Text passage
::::::::::

She: Mr. Secretary, here is the latest--Teenage Girls Discuss Their Wardrobes--and what a smart cover! We asked them whether they bought their own clothes or whether they took their mothers along to the store.
Mr. Sec.: Gee, that's quite an idea! And what did they answer? She: Some take their mothers. Some don't.
Mr. Sec.: Why, that's great.
She: But you haven't heard it all. No, sir! Sometimes they argue the matter and make a joint decision! The dialogue may be fiction, but the pamphlet is a 126-page fact.
The Abominable No-Men. Sporadic attempts to pare "the Anglo-Saxon waste line" are balked by "esoterrorism." In antiquated British budgeting, for instance, accounting is a branch of hieroglyphics, and not even a bureau chief can wholly decipher where the money goes. It is sometimes difficult in the U.S. too. The Pentagon, reports Parkinson, chalked off $7 1/2 billion in "surplus equipment" in 1958, including "$60 million in spare parts for the F-100 fighter--unwanted; $70 million for the Goose Missile--given up; $374 million for the air-to-air Rascal-abandoned; and $750 million for the Navaho guided missile--scrapped." These losses, Parkinson feels, simply reflect his sub-law that "when funds are limitless, the only economy made is in thinking."
For all the vast sums entrusted to them, bureaucracies never prepare adequately for war or skillfully shape the peace, says Parkinson. The reason: every new idea is in danger of dying a lingering death in the in-and out-boxes of "the Abominable No-Men" who endlessly pass the buck rather than make decisions for which they might later be held responsible.
The Sleepwalkers. Cassandra all but confiscates the jester's bells in the last chapters of The Law and the Profits. To Parkinson's somber eye, an overtaxed society lies under a multiple curse. Inertia replaces initiative. The spirit of envy displaces the sense of property. Freedom and purpose give way to a vexatious spirit of rebellion. Individual responsibility slackens and individuality dies. "The tax-gathering Utopia," as Parkinson dubs it, that was to legislate an equal chance for everyone has now reared the Teddy Boys with switchblades. "These are the first products of the Welfare State . . . They are children who, by comparison with earlier generations, have been given everything except a purpose in life."
With or without Teddy Boys, Parkinson warns, the U.S. may be sleepwalking down the same path.

::::::::::

Instructions to follow
Please write out the passage on Parkinson and bureaucracy word for word, starting at "She: Mr. Secretary, here" and ending at "Why, that's great.".

Extracted data
::::::::::

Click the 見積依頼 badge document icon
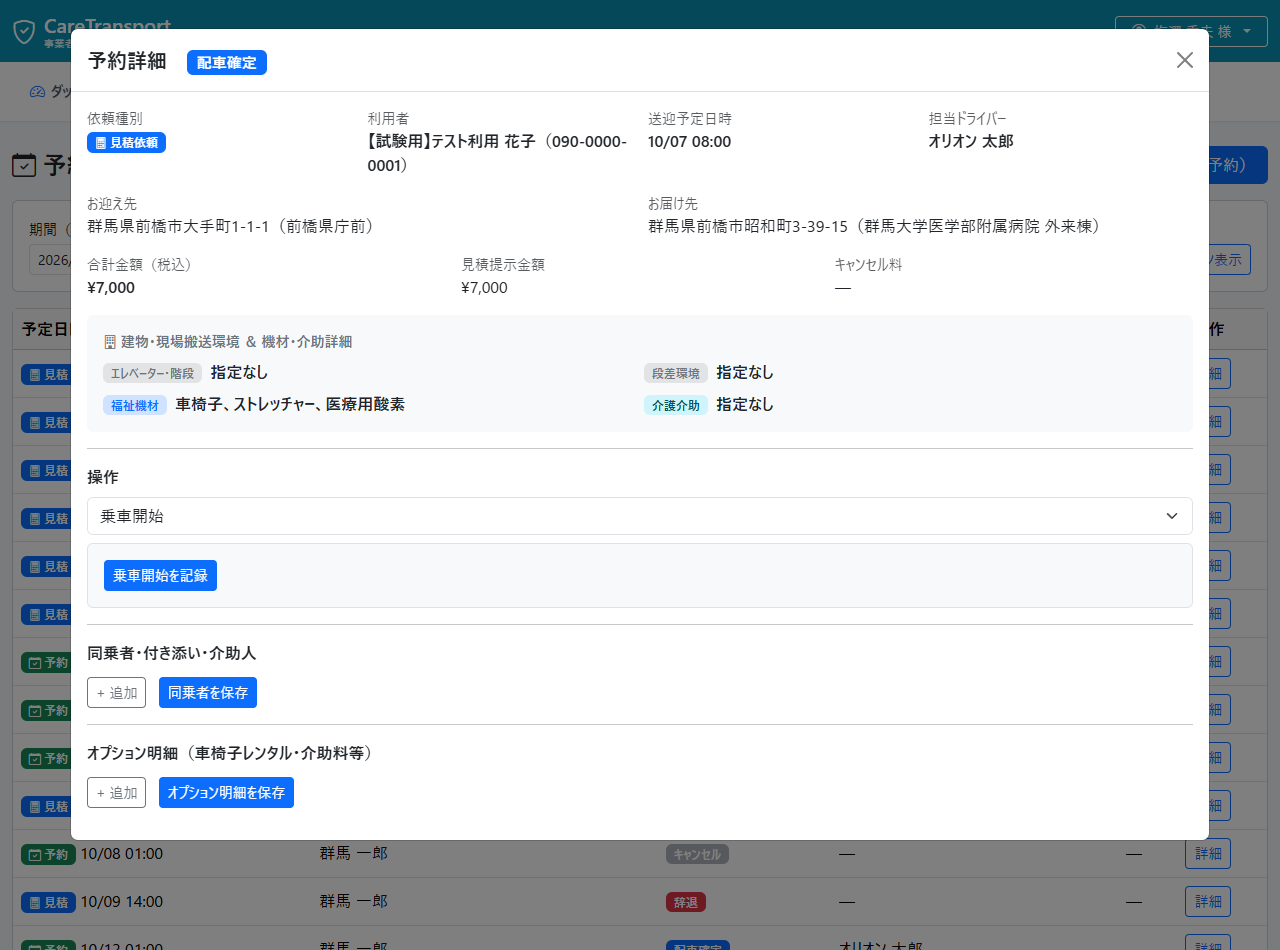This screenshot has width=1280, height=950. (100, 143)
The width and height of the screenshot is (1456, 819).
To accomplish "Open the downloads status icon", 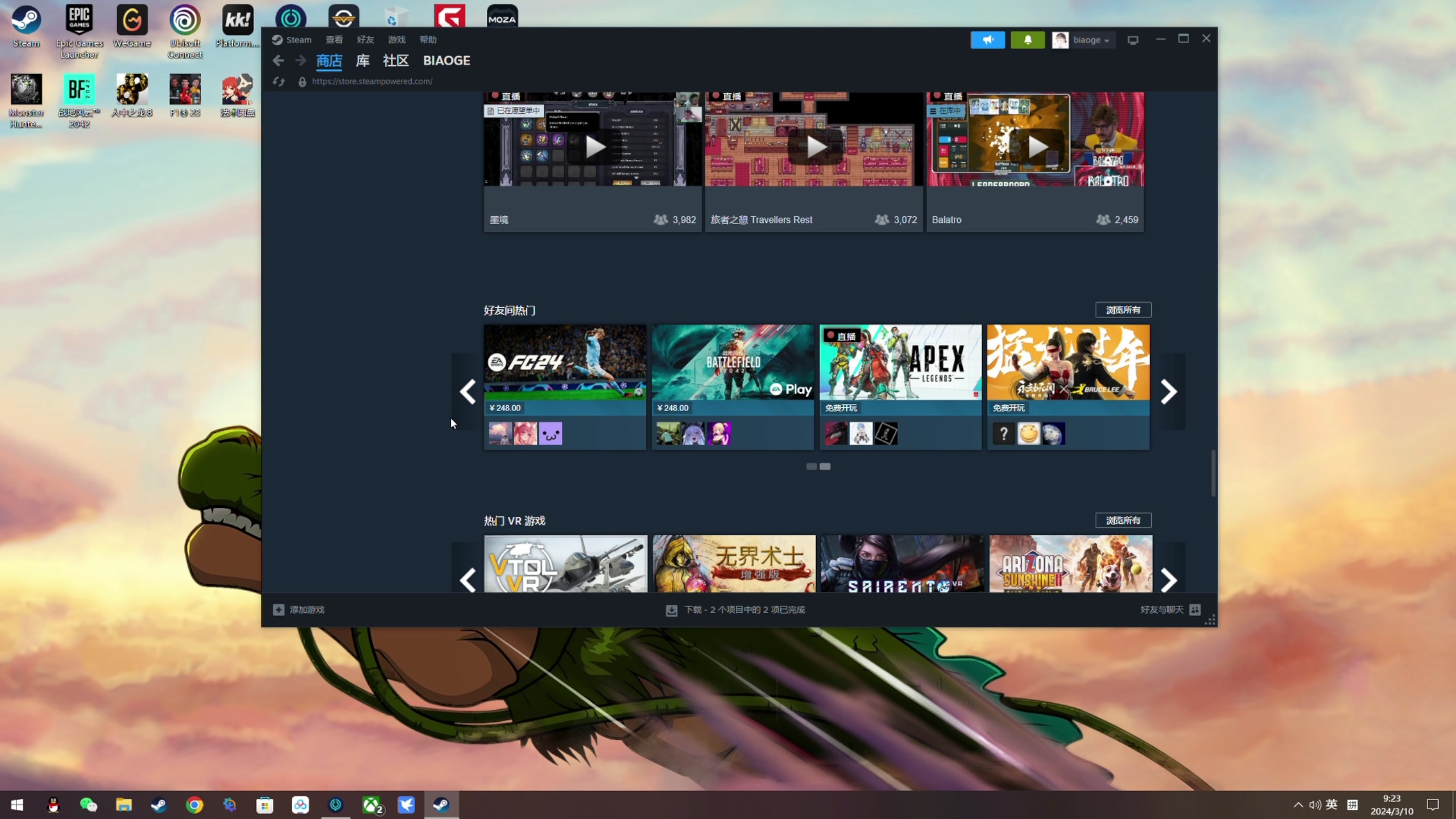I will (671, 610).
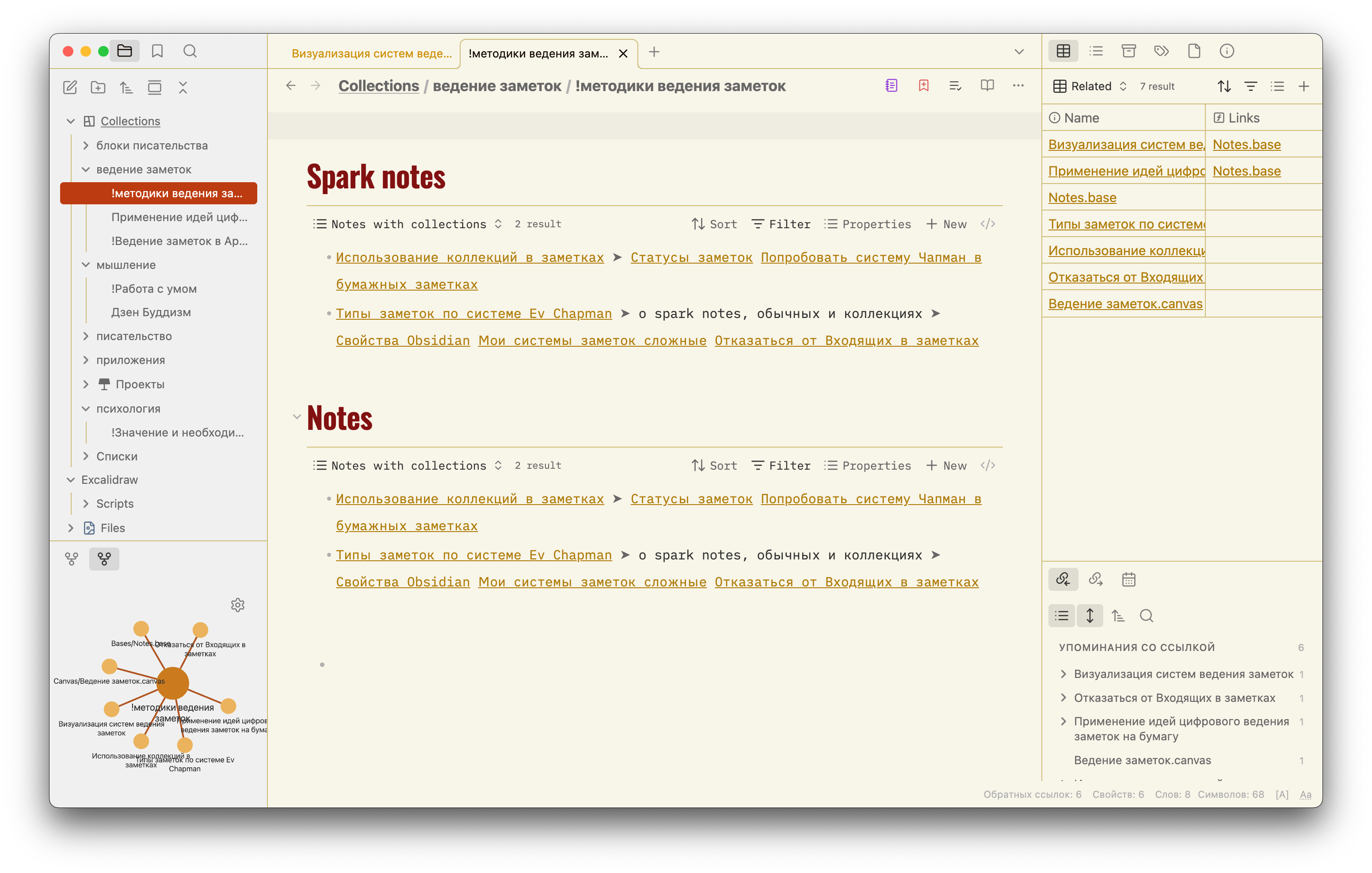
Task: Toggle collapse results in backlinks pane
Action: point(1061,615)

::::::::::

Complete response
She: Mr. Secretary, here is the latest--Teenage Girls Discuss Their Wardrobes--and what a smart cover! We asked them whether they bought their own clothes or whether they took their mothers along to the store.
Mr. Sec.: Gee, that's quite an idea! And what did they answer? She: Some take their mothers. Some don't.
Mr. Sec.: Why, that's great.